His idea of trying luminol paid off in one respect—a latent print fluoresced on the disposable camera package he found in the Victorian mansion, meaning whoever touched the cardboard had a copper residue on at least one of his fingers. Copper and blood both fluoresce when sprayed with luminol, a common crime scene problem that in this instance worked to Win's advantage. Unfortunately, the copper-residue print doesn't match anyone in the AFIS database. As for other prints? The ones on the wine bottle came back to Stump and Win, and as for Farouk, he left several partials on the envelope he touched. The Fresca can and note from Raggedy Ann both have prints that match one another but don't match anybody in AFIS, either.
Stump lied.
Now's not the time to think about it
, he tells himself as he rings Dr. Hunter's doorbell again.
How could she?
In his arms, in his bed, staying with him until four a.m. He just made love to a lie.
“Who is it?”
Win identifies himself as state police.
“Come around to the window and give me proof,” a strong voice says through the door.
Win moves to one side of the porch, holds his credentials up to the glass. An old man in a three-wheel mini-scooter peers at the creds, then at Win, seems satisfied, drives back to the door, and lets him in.
“Safe as it is around here, I've seen too much. Wouldn't trust a girl scout,” Dr. Hunter says, driving into a wormy chestnut living room that overlooks the water. On a desk is a computer and a router, piles of books and papers.
He parks across from the fireplace, and Win sits on the hearth, looking around at photographs, many of them younger versions of Dr. Hunter with a pretty woman who Win supposes was his wife. A lot of happy moments with family, friends, a framed newspaper story with a black-and-white picture of Dr. Hunter at a crime scene, police everywhere.
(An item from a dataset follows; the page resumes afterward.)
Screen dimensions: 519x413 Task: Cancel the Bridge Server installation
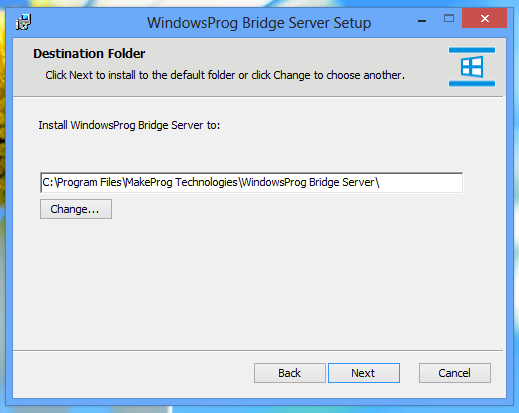coord(455,373)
“I have a feeling I know why you're here,” Dr. Hunter says. “That old murder case suddenly in the news. Janie Brolin. Must say, I couldn't believe it when I first heard. Why now? Then, of course, our friendly local DA is known for, shall we say, her surprises.”
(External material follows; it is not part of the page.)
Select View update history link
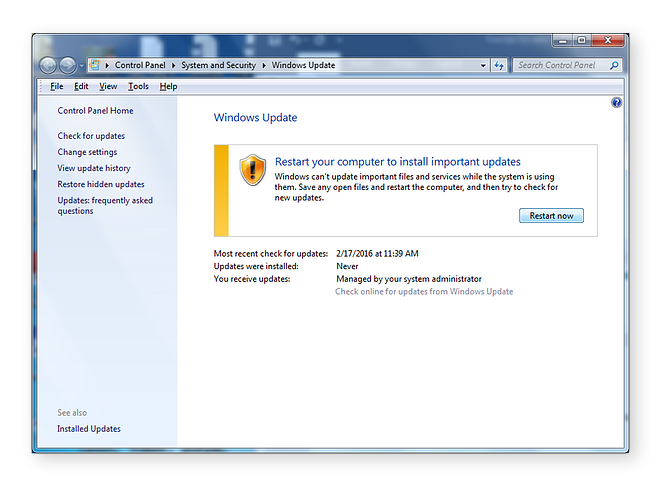The image size is (661, 486). click(94, 168)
“Ever enter your mind way back then that the Boston Strangler did it?”
“Utter nonsense. Women raped and strangled with their own clothing, their bodies displayed, and all the rest? It's one thing to use a scarf or stockings and tie them in a bow, quite another to use the victim's bra, which in my experience usually happens when the killer was sexually assaulting her, shoving and tearing at her clothing, and the bra is the most obvious and convenient ligature because of its general vicinity to the neck. I should add that Janie wasn't the sort to let anybody in her house for any reason whatsoever unless she was absolutely certain who it was.”
“Because she was blind,” Win supposes.
“I'm not far from it myself. Macular degeneration,” he says. “But I can tell a lot by a person's voice. More than I used to. When one of your senses gets worse, the others pitch in and try to help it out. Journalists were more circumspect in 1962, or maybe her family just wouldn't talk or the press wasn't interested. I don't know, but what was left out of the papers, as best I recall, was Janie Brolin's father was a doctor in London's East End and no stranger to crime, patched up victims of it on a regular basis. Her mother worked in a pharmacy that had been robbed a couple of times.”
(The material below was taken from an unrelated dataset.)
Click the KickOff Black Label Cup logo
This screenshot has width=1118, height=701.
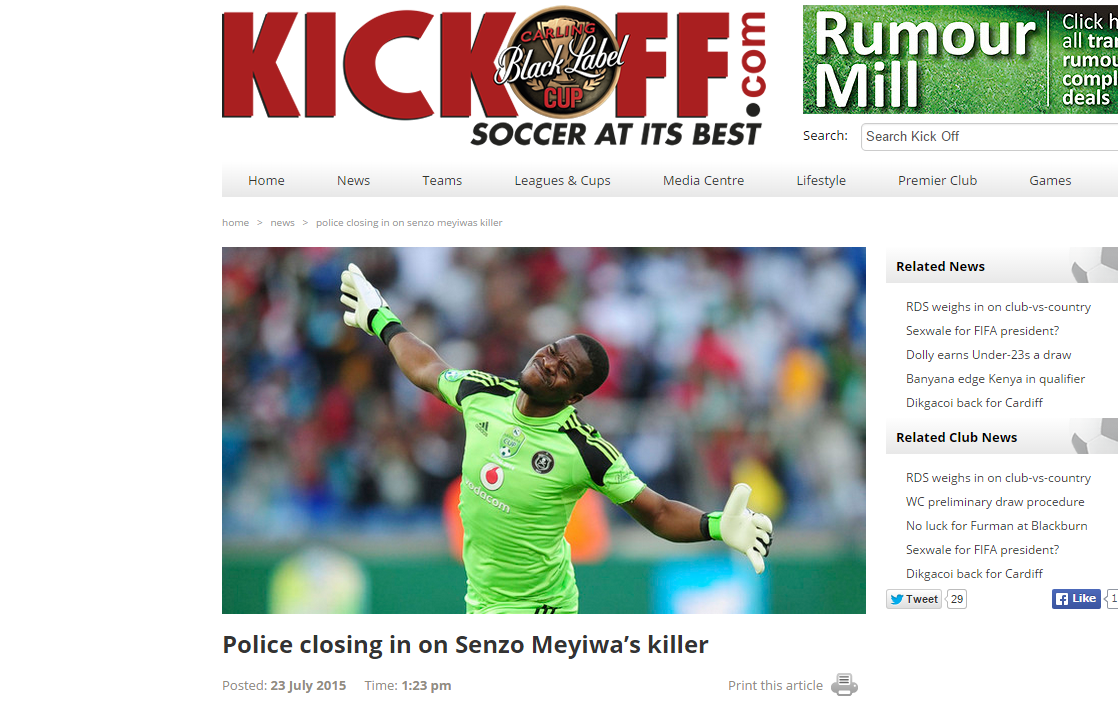tap(494, 76)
“So Janie wasn't naïve,” Win says.
“Feisty, street-smart, which is one of the reasons she had the pluck to take a year abroad, all by herself, and come to Watertown.”
“Because of Perkins. She was blind and wanted to work with the blind.”
“That's the speculation.”
“You ever talk with her family?”
“Her father, just once and very briefly. As you well know, not everybody wants to talk to the pathologist. They can't deal with our part in it, mainly ask the same question time after time.”